Today I had to pick up Xavier and drive him somewhere and his attitude towards things always amuses me. I know nothing about some of the things he does like his BJJ and whatever else he does at that facility. While we were talking and I asked him what rank he was, he said white, and he wanted to be a Red belt. He said it was above Black Belt and what it required was you to add something back to the community, meaning you had to contribute something new to the discipline. I asked him how easy this was and he said good question and looked it up. It was less than 50 and not super easy to achieve, but this is what I appreciate about him. When we were chatting he said that was his goal, but he did not know whether he would achieve it or not. He sets lofty goals all of the time, in everything that he does. His attitude is that he wants to be the best, but he is ok if he is not. It is a nice mix, reach for the stars, but it is ok if you do not achieve it. Olivier is different in the sense that he does not set goals so concrete, but he has his stubborness streak where he will work to achieve what he wants whether it is achievable or not. His creativity will get him there and he will figure it out. Where Xavier’s creativity is different where it lies in more abstract and theoretical, Olivier’s creativity is in concrete practical applications. If the two of them ever decided to work together it could be lethal. Xavier would come up with the idea and Olivier would figure out how to make it work. I want to buy a 3D printer as there are some things that I want to do with it. I had told Olivier this and he was quite excited. He made a critical costly error though and told Mel that I wanted one. Mel is all about minimalism and did not like this idea at all and has refused to bring it into the house. There are things that need to happen before I can get one and it will not be for a while. Xavier would know better and keep his mouth shut about this, but Olivier’s is excited because he wants to discuss different things that he could do with it, or what I want to do with it. Xavier is the cerebral component while Olivier is the skilled architect that can bring the concept to life.
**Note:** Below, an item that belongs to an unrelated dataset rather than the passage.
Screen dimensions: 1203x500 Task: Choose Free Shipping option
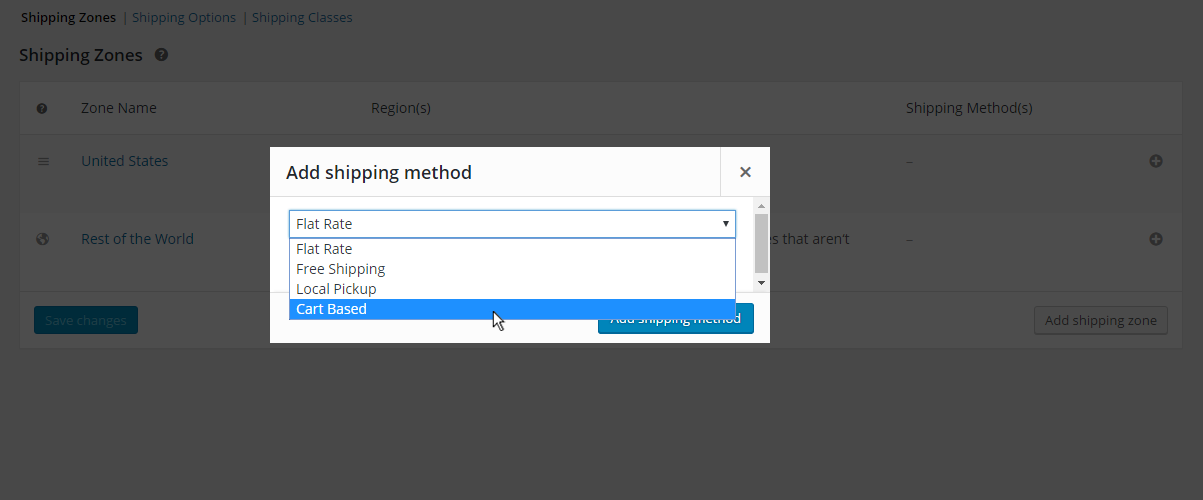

The last 252 days have been quite the ride as I have had to adjust daily to things. Once I hit 365 days I will do an analysis to see if I can find any trends with the data in terms of seasonality, treatment moods and see what things impact my day to day operations. My career has been about simplifying chaos and creating order from it. It is something that I do well. I can not control the outcome of any of this, but I can analyze it, adapt to it and understand it better than I did the day before. If this is going to be my reality then I am going to dissect it, understand it and force as much order out of the chaos as I can. You can not always choose the conditions, but you can choose the standard you hold yourself to inside of them.